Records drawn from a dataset
_ _ _ _ _
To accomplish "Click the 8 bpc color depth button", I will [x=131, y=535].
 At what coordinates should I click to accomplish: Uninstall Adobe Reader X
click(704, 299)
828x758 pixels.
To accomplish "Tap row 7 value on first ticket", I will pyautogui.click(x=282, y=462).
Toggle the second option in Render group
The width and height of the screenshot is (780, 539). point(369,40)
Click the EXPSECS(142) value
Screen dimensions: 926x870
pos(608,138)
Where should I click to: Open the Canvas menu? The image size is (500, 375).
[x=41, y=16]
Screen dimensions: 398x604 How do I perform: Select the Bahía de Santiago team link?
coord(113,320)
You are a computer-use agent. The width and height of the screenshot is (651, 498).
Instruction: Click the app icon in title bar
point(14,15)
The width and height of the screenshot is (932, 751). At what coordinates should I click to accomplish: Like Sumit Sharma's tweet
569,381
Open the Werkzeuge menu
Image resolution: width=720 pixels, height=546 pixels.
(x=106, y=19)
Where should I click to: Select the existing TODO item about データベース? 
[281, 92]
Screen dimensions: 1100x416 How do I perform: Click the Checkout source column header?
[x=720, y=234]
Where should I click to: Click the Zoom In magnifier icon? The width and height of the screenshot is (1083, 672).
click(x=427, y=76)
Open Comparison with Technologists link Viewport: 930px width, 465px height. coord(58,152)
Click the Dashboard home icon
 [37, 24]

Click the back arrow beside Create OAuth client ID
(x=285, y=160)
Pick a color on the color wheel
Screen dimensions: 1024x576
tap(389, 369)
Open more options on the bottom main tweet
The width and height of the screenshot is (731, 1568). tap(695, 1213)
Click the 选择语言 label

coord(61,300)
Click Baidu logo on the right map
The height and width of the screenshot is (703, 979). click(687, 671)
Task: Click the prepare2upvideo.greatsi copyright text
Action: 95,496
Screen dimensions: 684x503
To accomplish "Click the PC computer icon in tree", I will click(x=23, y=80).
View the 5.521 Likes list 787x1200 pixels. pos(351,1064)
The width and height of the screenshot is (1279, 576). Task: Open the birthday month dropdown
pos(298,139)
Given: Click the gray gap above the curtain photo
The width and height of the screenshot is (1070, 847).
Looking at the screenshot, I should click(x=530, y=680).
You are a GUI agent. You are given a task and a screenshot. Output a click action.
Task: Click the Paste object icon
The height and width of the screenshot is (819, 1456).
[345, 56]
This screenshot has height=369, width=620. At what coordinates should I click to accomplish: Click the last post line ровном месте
_ _ _ _ _
### What is required
Only the lines from the top of the data through the line that contains "Given: Click the" should be quoted, exactly as they stand.

### Task output
To accomplish "Click the 8 bpc color depth button", I will [x=131, y=535].
 At what coordinates should I click to accomplish: Uninstall Adobe Reader X
click(704, 299)
828x758 pixels.
To accomplish "Tap row 7 value on first ticket", I will pyautogui.click(x=282, y=462).
Toggle the second option in Render group
The width and height of the screenshot is (780, 539). point(369,40)
Click the EXPSECS(142) value
Screen dimensions: 926x870
pos(608,138)
Where should I click to: Open the Canvas menu? The image size is (500, 375).
[x=41, y=16]
Screen dimensions: 398x604 How do I perform: Select the Bahía de Santiago team link?
coord(113,320)
You are a computer-use agent. The width and height of the screenshot is (651, 498).
Instruction: Click the app icon in title bar
point(14,15)
The width and height of the screenshot is (932, 751). At what coordinates should I click to accomplish: Like Sumit Sharma's tweet
569,381
Open the Werkzeuge menu
Image resolution: width=720 pixels, height=546 pixels.
(x=106, y=19)
Where should I click to: Select the existing TODO item about データベース? 
[281, 92]
Screen dimensions: 1100x416 How do I perform: Click the Checkout source column header?
[x=720, y=234]
Where should I click to: Click the Zoom In magnifier icon? The width and height of the screenshot is (1083, 672).
click(x=427, y=76)
Open Comparison with Technologists link Viewport: 930px width, 465px height. coord(58,152)
Click the Dashboard home icon
 [37, 24]

Click the back arrow beside Create OAuth client ID
(x=285, y=160)
Pick a color on the color wheel
Screen dimensions: 1024x576
tap(389, 369)
Open more options on the bottom main tweet
The width and height of the screenshot is (731, 1568). tap(695, 1213)
Click the 选择语言 label

coord(61,300)
Click Baidu logo on the right map
The height and width of the screenshot is (703, 979). click(687, 671)
Task: Click the prepare2upvideo.greatsi copyright text
Action: 95,496
Screen dimensions: 684x503
To accomplish "Click the PC computer icon in tree", I will click(x=23, y=80).
View the 5.521 Likes list 787x1200 pixels. pos(351,1064)
The width and height of the screenshot is (1279, 576). Task: Open the birthday month dropdown
pos(298,139)
Given: Click the gray gap above the curtain photo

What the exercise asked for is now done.